A business model describes how a business creates a customer value, how it delivers it, and how it captures value. People today go to Starbucks not only because of the coffee, but also for the experience they can get. The unique value propositions Starbucks is offering depends on the customer segments it targets. For instances, Starbucks offers unique coffee quality drinks for coffee affection a dos. As for professionals, Starbucks offers a place between home and office, a place where a business meeting with colleague/partner can take place. Starbucks also creates an atmosphere for students and young adults to hang out, meet with their friends/classmates and even do their homework.

The main channels used by Starbucks to sell their products and services are through their own official or partner/merchandised stores in almost 70 countries. However, other channels such as supermarkets, airports ventors and hotels are being used as channels to reach more customers and increase the sales. It’s been argued that Starbucks’ vending machines have failed to deliver the Starbucks experience one can get in a store; such as chatting with the barista about life in general. But one cannot get that experience in a busy, hectic store atmosphere anyway.

Starbucks maintains a close, personal and long term relationship with all its customer segments who integrated the brand into their lifestyles. It created a sense of loyalty among members who can now use their loyalty card and mobile apps for payment. The creation of value propositions is due to the intensive key activities that are taking place within Starbucks chain. This include effective marketing communications, efficient supply chain management, intensive R&D and all other activities that are related to the maintenance of their stores.
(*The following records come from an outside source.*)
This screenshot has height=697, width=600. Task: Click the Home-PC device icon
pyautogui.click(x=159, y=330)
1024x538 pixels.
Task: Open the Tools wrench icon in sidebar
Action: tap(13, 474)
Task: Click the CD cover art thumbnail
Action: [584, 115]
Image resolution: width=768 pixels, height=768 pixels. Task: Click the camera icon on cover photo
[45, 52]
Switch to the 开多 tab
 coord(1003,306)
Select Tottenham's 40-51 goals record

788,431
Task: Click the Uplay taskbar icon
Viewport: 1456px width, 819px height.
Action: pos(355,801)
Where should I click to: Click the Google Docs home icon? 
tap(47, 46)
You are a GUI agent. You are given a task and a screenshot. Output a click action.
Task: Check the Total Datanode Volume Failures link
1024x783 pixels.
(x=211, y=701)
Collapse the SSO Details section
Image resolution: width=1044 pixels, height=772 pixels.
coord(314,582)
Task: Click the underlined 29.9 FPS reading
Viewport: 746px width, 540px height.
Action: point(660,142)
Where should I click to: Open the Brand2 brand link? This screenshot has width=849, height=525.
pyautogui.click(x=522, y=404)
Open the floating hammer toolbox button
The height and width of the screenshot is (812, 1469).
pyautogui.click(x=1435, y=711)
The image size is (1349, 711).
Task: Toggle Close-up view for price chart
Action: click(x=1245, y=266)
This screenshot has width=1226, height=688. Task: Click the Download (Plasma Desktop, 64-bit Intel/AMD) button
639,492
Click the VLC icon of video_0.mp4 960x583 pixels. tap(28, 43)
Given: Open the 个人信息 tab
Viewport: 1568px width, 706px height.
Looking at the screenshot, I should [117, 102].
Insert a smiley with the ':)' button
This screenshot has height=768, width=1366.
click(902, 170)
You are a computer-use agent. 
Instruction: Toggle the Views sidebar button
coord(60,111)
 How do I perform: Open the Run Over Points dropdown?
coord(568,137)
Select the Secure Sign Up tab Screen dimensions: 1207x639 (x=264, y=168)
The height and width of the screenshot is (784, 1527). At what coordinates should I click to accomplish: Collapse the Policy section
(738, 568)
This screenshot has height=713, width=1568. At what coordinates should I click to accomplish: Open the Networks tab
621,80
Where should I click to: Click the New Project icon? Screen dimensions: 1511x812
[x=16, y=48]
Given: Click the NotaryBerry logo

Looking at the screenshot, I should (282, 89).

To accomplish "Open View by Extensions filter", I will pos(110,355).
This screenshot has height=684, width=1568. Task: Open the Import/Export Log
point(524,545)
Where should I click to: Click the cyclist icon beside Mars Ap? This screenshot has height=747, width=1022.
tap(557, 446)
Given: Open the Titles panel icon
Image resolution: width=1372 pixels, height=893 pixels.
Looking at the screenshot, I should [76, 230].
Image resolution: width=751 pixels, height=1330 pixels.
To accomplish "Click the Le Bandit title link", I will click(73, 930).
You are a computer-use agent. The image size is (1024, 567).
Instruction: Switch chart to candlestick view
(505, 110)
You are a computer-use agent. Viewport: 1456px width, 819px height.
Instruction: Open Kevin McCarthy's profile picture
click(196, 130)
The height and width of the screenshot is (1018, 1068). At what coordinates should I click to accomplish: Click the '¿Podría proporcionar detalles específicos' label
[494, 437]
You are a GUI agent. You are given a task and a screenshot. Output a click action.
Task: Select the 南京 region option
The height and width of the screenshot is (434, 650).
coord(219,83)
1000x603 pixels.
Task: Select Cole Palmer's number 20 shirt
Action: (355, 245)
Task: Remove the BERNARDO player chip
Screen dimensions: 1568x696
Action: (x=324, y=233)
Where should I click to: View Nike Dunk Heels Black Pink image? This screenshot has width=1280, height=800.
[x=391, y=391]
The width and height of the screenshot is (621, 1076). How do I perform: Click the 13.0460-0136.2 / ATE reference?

These key activities are supported by three main key resources. First, its own people (employees, suppliers, and customers) who are loyal to the company due to the way they are being treated, its brand that has proven to be one of the most valued in the world, and all the equipments, accessories, packing and bottling plants that Starbucks have.

Starbucks costs structure not only is associated with delivering coffee as a product, but also delivering a unique customer experience. In addition to raw material costs such as milk and coffee, huge portion of the costs are linked to its marketing and R&D activities, rent of stores and building, and costs associated with its own people such as salaries, health packages. However, its revenue stream comprises mainly in-store sales of coffee, pastry or accessories. Starbucks also generates revenue from its online sales of instant coffee, and merchandising agreements and partnerships worldwide.

There is no doubt that Starbucks has succeeded in utilizing the opportunities offered by emerging markets such as Mexico, Brazil, India and China; however, there still is room of potential growth in these markets. Introducing local products and tailoring services to meet local customers’ needs, tastes and lifestyles are essential factors to dominate the emerging markets. Furthermore, Starbucks should build up on the variety of products it offers (such as tea, juice and the healthy snacks) as customers tastes tend to shift towards healthier product offerings. To keep and encourage their loyal customers, Starbucks has introduced the “Starbucks mobile apps”, where one can order and pay before arriving to the store. This helps customers save time and avoid all the waiting lines. Having said that, these services are only offered in few countries including the US, Starbucks should invest in introducing similar services worldwide to maintain their relationship with their loyal customers.

In conclusion, Starbucks is not just about the coffee, but it’s about the experience created through the people, the product and the place. The coffee smell, the friendly staff, the relaxing music, the nice decor and the comfy sofas and armchairs- all contributed to a strong loyal following from Starbucks customer segments.